• _DOCUMENT TEXT_:
-- start --

Really good TIFF compression?

I have about half a gig of large compressed TIFF files we'd like to load onto an SD card and view inside a Pocket PC. Good in theory, but the files are so large when uncompressed we can't reliably open them.

An average file is about 10000x7000 pixels, about 8 or 9 MB uncompressed, and somehow they've been compressed to about 300 or 400 KB each.

What I need to do is shrink the file resolution (half should do, to 5000x3500) and then put the smaller files in the Pocket PC. Except even if I shrink the files to 2500x1750, I can't find a way to save them such that the file size is less than about 500 KB. 500 KB is too big - I can no longer fit everything on a single SD card. I've tried GIF, PNG and all the TIFF variants which IrfanView supports. JPEG isn't acceptable; they're line drawings and detail is vital.

Does anyone know of a really good lossless compression algorithm for TIFF files, and a program which implements it? A suitable algorithm obviously exists and was used to create the original files, but I have no idea what it is.

What is the dpi settings at? The higher the dpi the higher the size of the file also. Being line drawings the dpi should only be about 150dpi. If it's more than that, try lowering it.

If that doesn't work might try getting in touch with a member by the name of falcon2000, he knows all about these types of things. resolution, dpi, lpi etc. ;)

Got your message Photolady.

Tuttle,

Lossless JPEG may help. I can compress a 6MB file down to about 1MB with no detectable degradation in quality.

I use the Photoshop plug but you have a choice of that or one for the Windows (the -LIB file.) Irfanview and xNView both support JPEG-LS.

Which OS your pocket PC uses?

I re-read your post and actually I am quite confused as to what happened and what you are trying to accomplish.

You said, "An average file is about 10000x7000 pixels, about 8 or 9 MB uncompressed, and somehow they've been compressed to about 300 or 400 KB each."

Then you said "I can't find a way to save them such that the file size is less than about 500 KB." I thought they have been compressed to about 300 to 400 KB each already. No?

Thanks falcon2000 for coming in and helping Tuttle. ;)

The Pocket PCs are running Windows Mobile 2003 Phone Edition.

As for the sizing, the originals are compressed TIFFs - they're 300 - 400 KB on disk, but when they're opened in memory they're uncompressed to about 8 MB in size - TIFF is basically a bitmap format. I then reduce the resolution by 50% (since it's the uncompressed size which is killing us on the PPC), which gives me about a 2 MB file in memory. I need to save that lower-res image back to disk so that it's no larger than the original file, but I can't get it below about 500 KB.

That's where I'm stuck right now - I need to get those lower res images back down to the original 300 or 400 KB, or else I can't fit everything on a 512 MB SD card.

-- end --

• _GIVEN MATERIAL_:
-- start --

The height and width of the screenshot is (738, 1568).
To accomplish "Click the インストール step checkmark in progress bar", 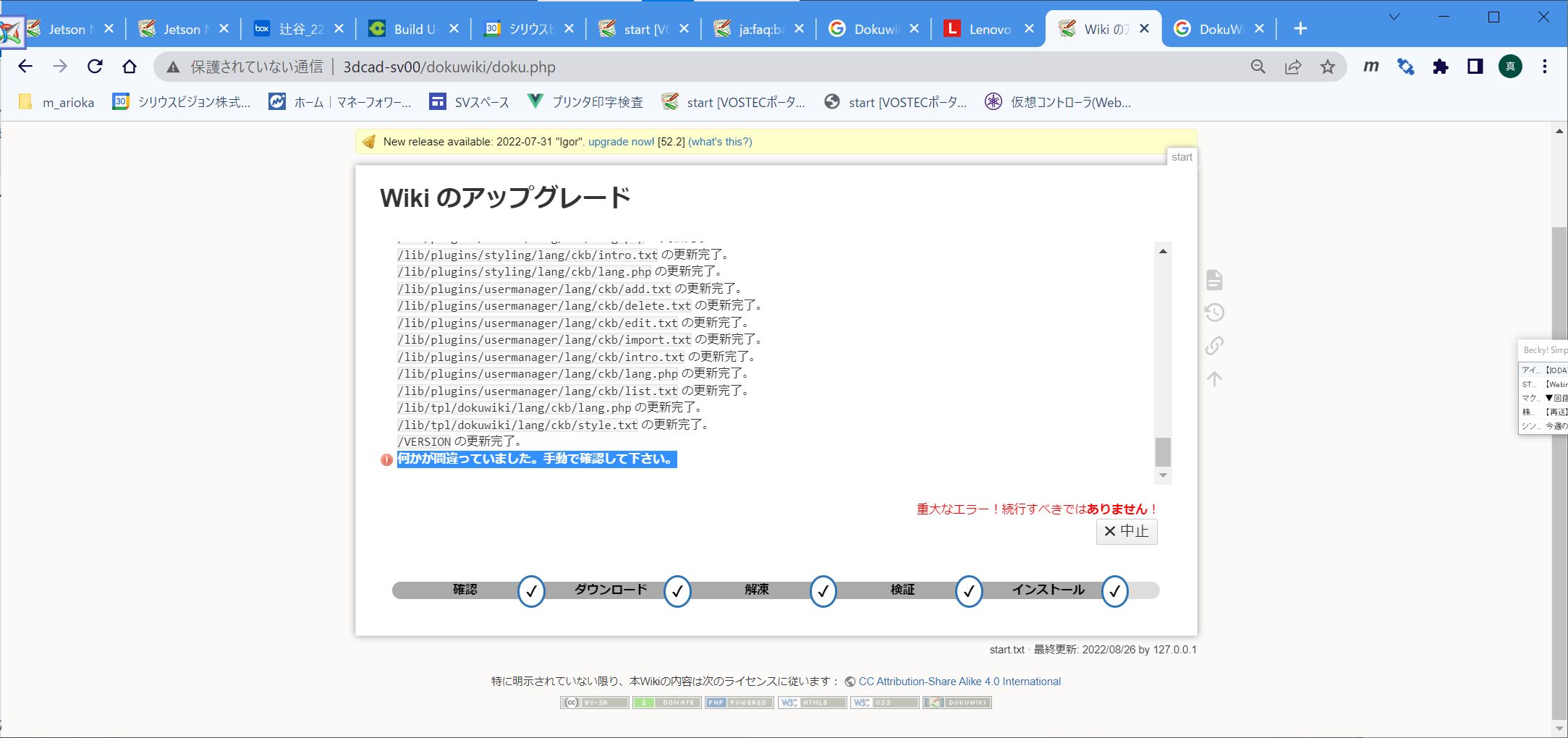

-- end --

• _WRITTEN TASK 1_: Copy the passage of the TIFF compression thread between "Lossless JPEG may" and "each already. No?", inclusive.
• _WRITTEN TASK 2_: Please take the TIFF compression thread further from its last post.

• _OUTPUT 1_:
Lossless JPEG may help. I can compress a 6MB file down to about 1MB with no detectable degradation in quality.

I use the Photoshop plug but you have a choice of that or one for the Windows (the -LIB file.) Irfanview and xNView both support JPEG-LS.

Which OS your pocket PC uses?

I re-read your post and actually I am quite confused as to what happened and what you are trying to accomplish.

You said, "An average file is about 10000x7000 pixels, about 8 or 9 MB uncompressed, and somehow they've been compressed to about 300 or 400 KB each."

Then you said "I can't find a way to save them such that the file size is less than about 500 KB." I thought they have been compressed to about 300 to 400 KB each already. No?

• _OUTPUT 2_:
I'll have a look at lossless JPEG if what I'm doing now (a batch job through Photoshop) doesn't work. It seems from the couple of test images I ran through that Photoshop's TIFF LZW compression is far better than IrfanView's...

In that case no compmression is going to help ... Lossless JPEG or LZW tif, etc, b/c when the fle is opened, size in memory will be the same as the original.

May be I still don't understand ... but didn't you say, "since it's the uncompressed size which is killing us on the PPC"?

The only way is to ditch pixels ... but you said they are graphics and you need the details.

Obviously, I am still confused.

Another thing I don't understand is that you said each orginal file is about 10000 x 7000 pixels which should give you a roughly 200MB file not the 8 or 9 MB you stated.

They're monochrome files - 10,000x7,000 = 70,000,000 pixels at 1 bit each, ie 70,000,000 / 8 = 8,750,000 bytes.

As for the uncompressed size, we're ditching pixels - I'm halving the resolution. They're still usable after doing that (barely). I'm struggling to save and re-compress that lower-res file so the on-disk file size is at least as small as it used to be.

Basically it's going like this:

• 400 KB file exists on disk.
• File is opened in IrfanView, which reports an 8 MB image.
• Resize function is used to shrink the image to about 5000x3500. IrfanView reports a 2 MB image.
• File is saved as a TIFF with LZW compression. It appears on disk as about a 500 KB file.

Obviously something other than IrfanView's LZW compression was used on the original files. I'm trying to work out what it was. :)

So they are 1-bit files ... now it makes perfect sense.

In which case don't even bother with Lossless JPEG b/c it requires at least a 8-bit file.

Sorry, LZW is the only lossless compression you can save TIFF as ... that I know of.

If I find out more I'll let you know.

Well, Photoshop seems to have produced smaller files than IrfanView. I don't understand it, but I'm happy to work with it. :D

Thanks for the ideas.

There are many variety of LZW compressions ... different codes based on the same basic one.

Sorry that I can't be of more help to your question.

I am a software developer (and slightly knowledgeable in math).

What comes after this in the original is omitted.